#### WORK ORDER:
Scan the lines below; pull out those with "computer".

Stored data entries
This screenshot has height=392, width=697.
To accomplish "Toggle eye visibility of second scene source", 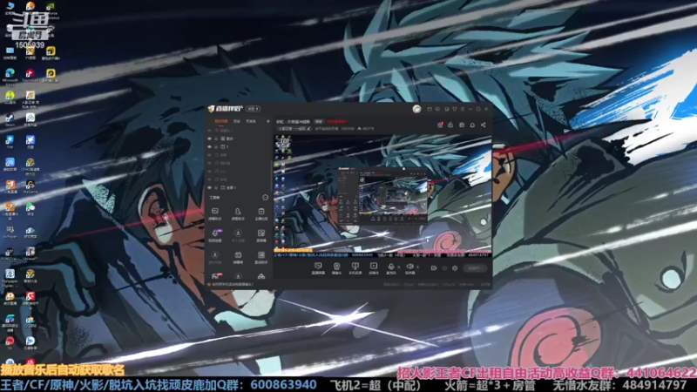I will coord(209,139).
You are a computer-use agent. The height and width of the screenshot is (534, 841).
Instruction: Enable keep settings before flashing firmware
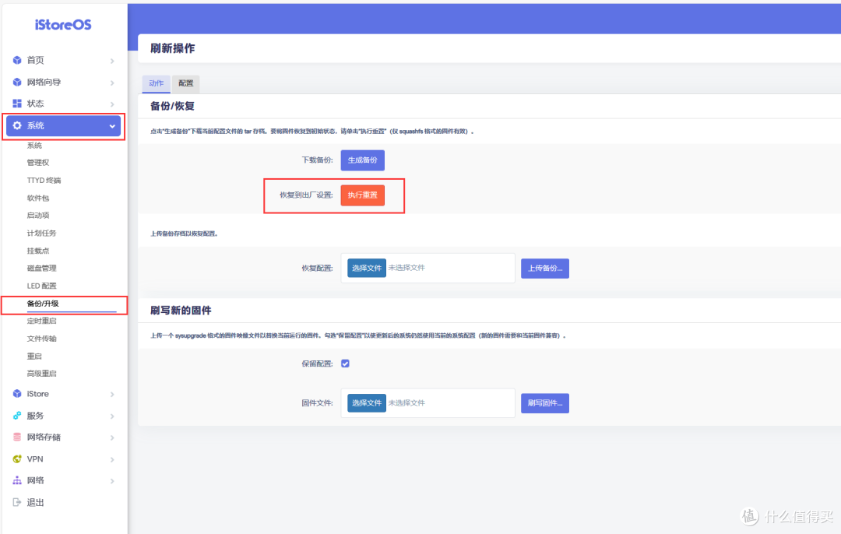[x=345, y=363]
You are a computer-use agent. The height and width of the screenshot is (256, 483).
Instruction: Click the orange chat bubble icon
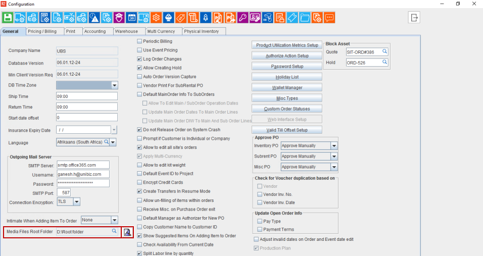click(x=329, y=18)
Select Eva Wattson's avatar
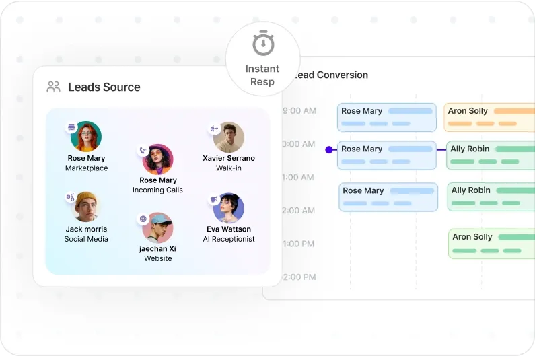Image resolution: width=535 pixels, height=356 pixels. 229,209
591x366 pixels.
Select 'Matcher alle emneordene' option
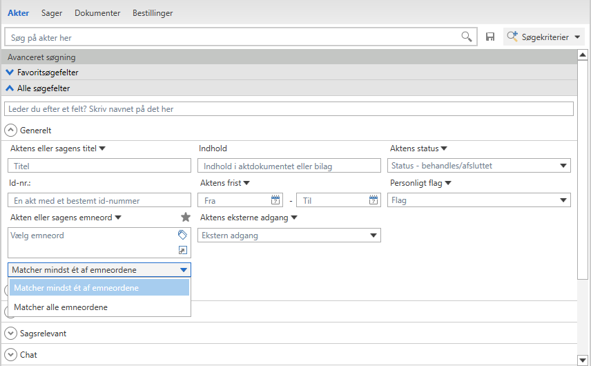pyautogui.click(x=61, y=307)
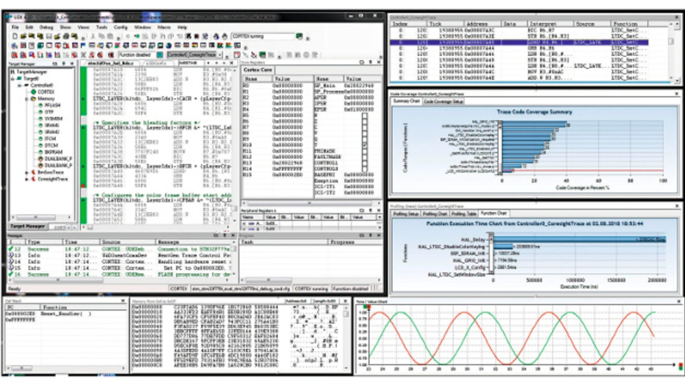The image size is (685, 386).
Task: Click the first icon in third toolbar row
Action: tap(14, 55)
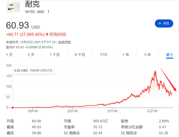
Task: Click the price peak near 2021 on chart
Action: [155, 72]
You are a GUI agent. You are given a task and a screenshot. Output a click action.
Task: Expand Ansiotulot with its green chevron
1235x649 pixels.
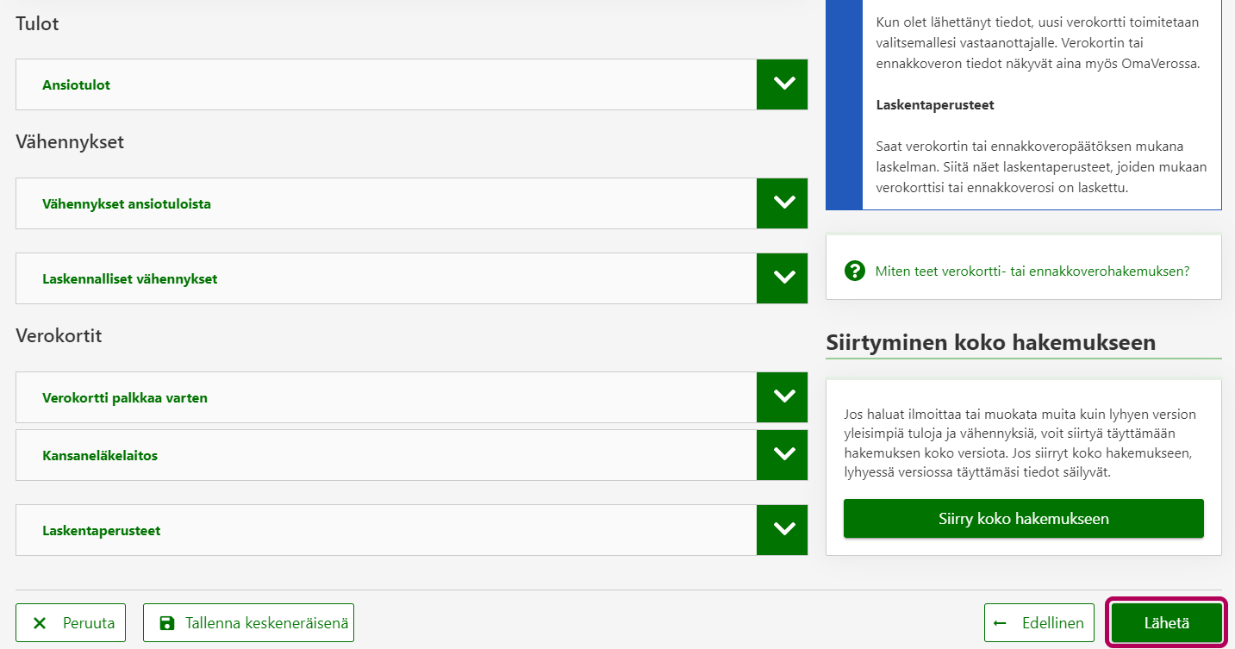pos(783,84)
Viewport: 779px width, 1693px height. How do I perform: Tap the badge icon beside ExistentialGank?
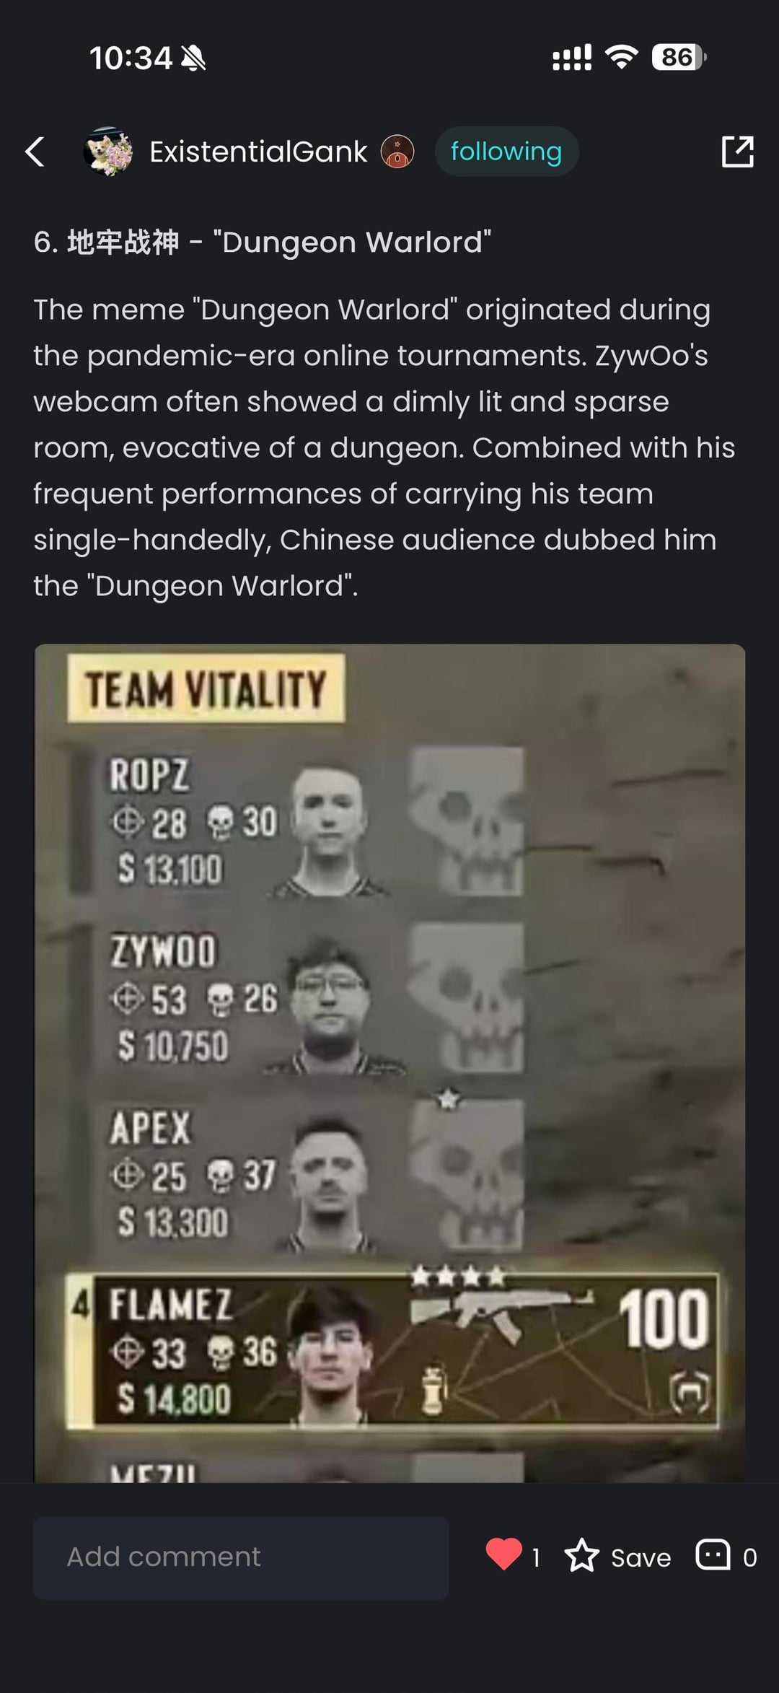(397, 152)
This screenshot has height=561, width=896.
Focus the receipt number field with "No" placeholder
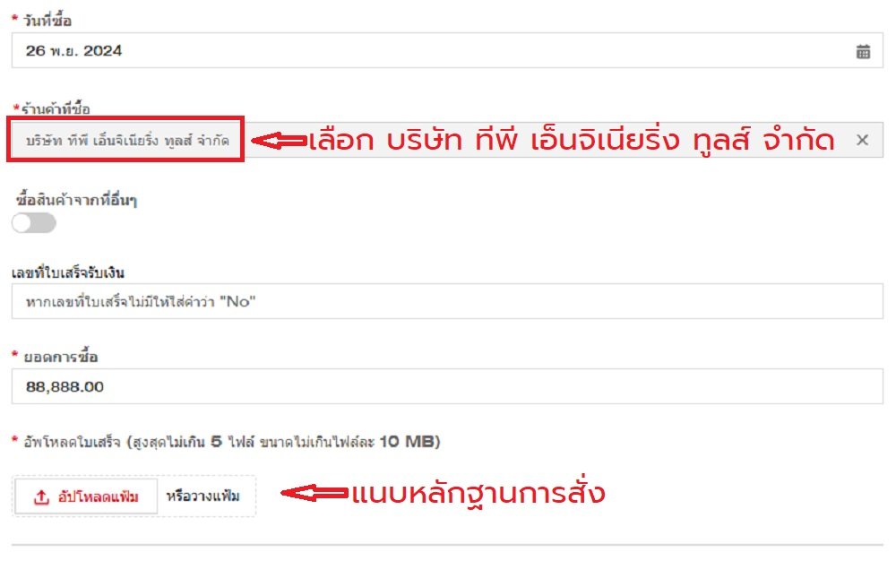pyautogui.click(x=448, y=302)
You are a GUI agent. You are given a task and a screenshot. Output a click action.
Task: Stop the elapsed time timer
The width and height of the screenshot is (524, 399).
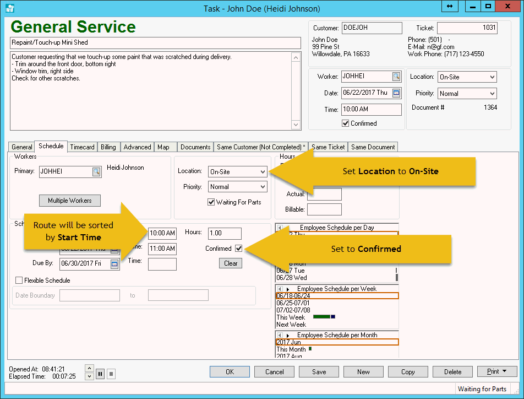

#### SOLUTION:
You are a computer-use agent. The height and width of the screenshot is (534, 841).
You are a computer-use agent. The height and width of the screenshot is (256, 483).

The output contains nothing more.